The down-scaling of CMOS devices and the emergence of new applications have become driving forces in the evolution of Analogue-to-Digital Converter (ADC) architecture. Technology down-scaling towards nanometer devices is challenging conventional IC design methodology. In particular, the low intrinsic gain and reduced dynamic range of devices, due to low supply voltages, make it difficult to design an ADC based on voltage domain signal processing.
However, the enhanced speed, increased time resolution, and reduced size of modern nanometer devices enables highly integrated high-speed digital design, leading to the reduction of design effort. Therefore, digital dominant ADC architectures based on time domain signal processing have become a promising ADC architecture.
Emerging applications also start to require energy efficient operation of ADCs over a wide range of speeds. For example, a multi-standard receiver, a multi-sensor system, and a multi-format video processor system necessitate operation speeds ranging from KiloSample per second (KS/s) to MegaSamples per second (MS/s).

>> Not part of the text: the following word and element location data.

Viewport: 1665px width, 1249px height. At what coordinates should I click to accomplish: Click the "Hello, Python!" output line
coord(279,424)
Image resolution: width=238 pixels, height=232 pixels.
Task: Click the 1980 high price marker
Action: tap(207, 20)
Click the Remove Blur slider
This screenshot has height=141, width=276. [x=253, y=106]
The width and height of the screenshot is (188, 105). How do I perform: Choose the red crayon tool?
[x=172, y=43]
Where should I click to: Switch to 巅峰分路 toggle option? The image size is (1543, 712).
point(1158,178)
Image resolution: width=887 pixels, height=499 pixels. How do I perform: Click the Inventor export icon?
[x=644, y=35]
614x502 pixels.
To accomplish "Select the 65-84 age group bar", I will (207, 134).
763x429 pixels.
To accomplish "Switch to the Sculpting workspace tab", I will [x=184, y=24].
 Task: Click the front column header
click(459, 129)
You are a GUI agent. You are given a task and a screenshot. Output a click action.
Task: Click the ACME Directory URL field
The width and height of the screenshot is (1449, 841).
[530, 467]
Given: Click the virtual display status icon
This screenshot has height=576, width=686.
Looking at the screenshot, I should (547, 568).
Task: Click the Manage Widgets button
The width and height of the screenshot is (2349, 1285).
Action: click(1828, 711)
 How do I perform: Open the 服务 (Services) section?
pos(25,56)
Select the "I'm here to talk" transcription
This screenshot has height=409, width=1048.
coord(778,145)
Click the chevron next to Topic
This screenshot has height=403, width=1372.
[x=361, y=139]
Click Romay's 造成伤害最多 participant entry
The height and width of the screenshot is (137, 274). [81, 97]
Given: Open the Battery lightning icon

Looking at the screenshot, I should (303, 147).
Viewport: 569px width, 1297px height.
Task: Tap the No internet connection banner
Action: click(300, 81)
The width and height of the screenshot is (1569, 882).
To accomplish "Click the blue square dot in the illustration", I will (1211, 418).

A power scalable pipelined ADC has been proposed in Imran Ahmed and David A. Johns, “A 50 MS/s (35 mW) to 1 KS/s (15 uW) power scalable 10 bit pipelined ADC using rapid power-on opamps and minimal bias current variation,” in IEEE J. Solid-State Circuits, vol. 40, no. 12, December 2005, pp. 2446-2455. This circuit operates at speeds ranging from 1 KS/s to 50 MS/s. However, this architecture is based on an analog intensive approach, namely an op-amp design.
A conventional Voltage Controlled Oscillator (VCO)-based ADC is instead a digital dominant architecture, showing potential for operation over a wide range of speeds.
An open loop VCO-based ADC was proposed in Takamoto Watanabe, Tamotsu Mizuno, and Yasuaki Makino, “An all-digital Analog-to-digital Converter with 12 uV/LSB using moving average filtering,” IEEE J. Solid-State Circuits, vol. 38, no. 1, pp. 120-125, January 2003. This ADC is based on an all-digital approach, consisting of a ring delay line, a counter, a latch, an encoder and a subtractor. Because this ADC was proposed for a sensor interface application, the design emphasis was placed on the high bit-resolution and compact size/area. The number of circulations in a ring delay line is counted for coarse quantization, and the fine phase quantization is performed by a latch and an encoder. Using this quantized information, an analog input voltage signal is converted into a digital code. However, since the same starting point in the ring delay line is used all the time, the properties of dynamic element matching (DEM) and first-order noise shaping cannot be achieved.
In order to compensate for the above disadvantages, a VCO can replace a ring delay line in the same architecture. As a result, DEM and first-order noise shaping properties can be achieved. Moreover, a variant of this architecture using differential input and passive interpolation has been developed so as to enhance the linearity and the bit resolution. This is disclosed in Jorg Daniels, Wim Dehaene, Andreas Wiesbauer, and Michiel Steyaert, “A 0.02 mm2 65 nm CMOS 30 MHz BW All-Digital differential VCO-based ADC with 64 dB SNDR,” in IEEE Symp. VLSI circuits Techn. Dig. Of Papers, pp. 155-156, June 2010
Another important consideration for a VCO-based ADC is the trade-off between speed and bit resolution. If the sampling speed gets slower, the bit resolution is improved due to the accumulation of phase information. However, in the case of moderate/high resolution VCO-based ADCs, power consumption does not change severely with respect to the sampling frequency because a VCO keeps oscillating and it is the main contributor to the overall power consumption.
There is a conventional belief that a digital dominant ADC is always power scalable with respect to the sampling frequency, even though power scalability is only guaranteed when the power-consuming operation is synchronized to the sampling clock. In a conventional VCO-based ADC, the VCO's oscillation and a portion of quantization operation occur regardless of the sampling clock. This makes the power scalability poor in a conventional VCO-based ADC.